━━━ TASK INPUT

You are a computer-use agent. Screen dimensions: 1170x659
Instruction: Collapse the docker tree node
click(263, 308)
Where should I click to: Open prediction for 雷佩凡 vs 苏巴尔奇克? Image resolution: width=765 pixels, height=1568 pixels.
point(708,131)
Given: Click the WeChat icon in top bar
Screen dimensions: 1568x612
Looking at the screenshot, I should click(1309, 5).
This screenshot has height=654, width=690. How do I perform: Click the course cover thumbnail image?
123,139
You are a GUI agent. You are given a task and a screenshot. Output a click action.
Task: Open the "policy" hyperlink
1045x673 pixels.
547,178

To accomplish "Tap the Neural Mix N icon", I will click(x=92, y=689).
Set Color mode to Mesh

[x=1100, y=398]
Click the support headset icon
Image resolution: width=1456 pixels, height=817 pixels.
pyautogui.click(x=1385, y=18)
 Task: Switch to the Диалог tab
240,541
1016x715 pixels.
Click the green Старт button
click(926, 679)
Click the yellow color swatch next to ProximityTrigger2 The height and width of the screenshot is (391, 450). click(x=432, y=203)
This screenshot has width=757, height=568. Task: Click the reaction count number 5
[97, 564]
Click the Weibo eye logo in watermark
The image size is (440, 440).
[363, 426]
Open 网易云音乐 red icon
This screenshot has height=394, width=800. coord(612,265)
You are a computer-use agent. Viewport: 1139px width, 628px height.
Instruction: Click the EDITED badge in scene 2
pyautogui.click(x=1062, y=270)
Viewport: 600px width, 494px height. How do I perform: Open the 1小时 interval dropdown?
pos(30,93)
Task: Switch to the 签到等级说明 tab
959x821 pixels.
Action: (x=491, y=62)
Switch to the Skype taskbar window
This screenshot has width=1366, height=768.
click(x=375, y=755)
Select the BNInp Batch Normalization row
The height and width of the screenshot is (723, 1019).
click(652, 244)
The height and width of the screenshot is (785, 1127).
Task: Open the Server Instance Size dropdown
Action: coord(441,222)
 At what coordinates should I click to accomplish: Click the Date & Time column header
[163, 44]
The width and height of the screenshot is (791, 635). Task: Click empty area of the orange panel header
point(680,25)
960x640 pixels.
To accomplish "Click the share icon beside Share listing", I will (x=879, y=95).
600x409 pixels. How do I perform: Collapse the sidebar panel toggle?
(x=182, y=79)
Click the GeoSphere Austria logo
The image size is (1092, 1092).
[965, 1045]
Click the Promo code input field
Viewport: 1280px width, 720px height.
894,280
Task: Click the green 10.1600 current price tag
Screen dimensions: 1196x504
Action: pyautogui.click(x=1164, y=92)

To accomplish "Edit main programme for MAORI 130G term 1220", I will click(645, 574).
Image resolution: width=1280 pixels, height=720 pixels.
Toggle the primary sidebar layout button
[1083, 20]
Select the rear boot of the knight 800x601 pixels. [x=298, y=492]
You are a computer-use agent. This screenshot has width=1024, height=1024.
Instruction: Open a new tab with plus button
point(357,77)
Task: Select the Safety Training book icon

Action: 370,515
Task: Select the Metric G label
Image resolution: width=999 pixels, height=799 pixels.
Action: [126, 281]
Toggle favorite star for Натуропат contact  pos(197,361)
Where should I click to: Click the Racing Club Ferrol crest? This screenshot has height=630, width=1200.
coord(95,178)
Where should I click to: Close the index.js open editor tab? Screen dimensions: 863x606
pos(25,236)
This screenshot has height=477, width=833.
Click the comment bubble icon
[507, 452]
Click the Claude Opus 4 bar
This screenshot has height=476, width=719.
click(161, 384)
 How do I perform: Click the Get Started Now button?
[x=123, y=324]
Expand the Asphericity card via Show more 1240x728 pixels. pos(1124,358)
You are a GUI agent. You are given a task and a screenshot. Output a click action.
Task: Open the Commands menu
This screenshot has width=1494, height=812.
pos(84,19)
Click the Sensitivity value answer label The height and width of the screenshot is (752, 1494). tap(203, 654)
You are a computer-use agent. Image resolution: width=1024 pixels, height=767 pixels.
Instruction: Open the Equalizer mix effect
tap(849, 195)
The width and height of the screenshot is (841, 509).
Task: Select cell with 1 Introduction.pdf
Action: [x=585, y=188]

━━━━━━

SHORT PROBLEM: Copy the records from the line with "Where should I click to: Click" to the line with "Click the Sensitivity", both included, and add 138 to every coordinate in their answers.

RESULT OF THIS EXERCISE:
Where should I click to: Click the Racing Club Ferrol crest? This screenshot has height=630, width=1200.
coord(233,316)
Where should I click to: Close the index.js open editor tab? Screen dimensions: 863x606
pos(163,374)
This screenshot has height=477, width=833.
Click the comment bubble icon
[645, 590]
Click the Claude Opus 4 bar
This screenshot has height=476, width=719.
click(299, 522)
 How do I perform: Click the Get Started Now button?
[x=261, y=462]
Expand the Asphericity card via Show more 1240x728 pixels. pos(1262,496)
You are a GUI agent. You are given a task and a screenshot. Output a click action.
Task: Open the Commands menu
This screenshot has width=1494, height=812.
pos(222,157)
Click the Sensitivity value answer label The height and width of the screenshot is (752, 1494). tap(341, 792)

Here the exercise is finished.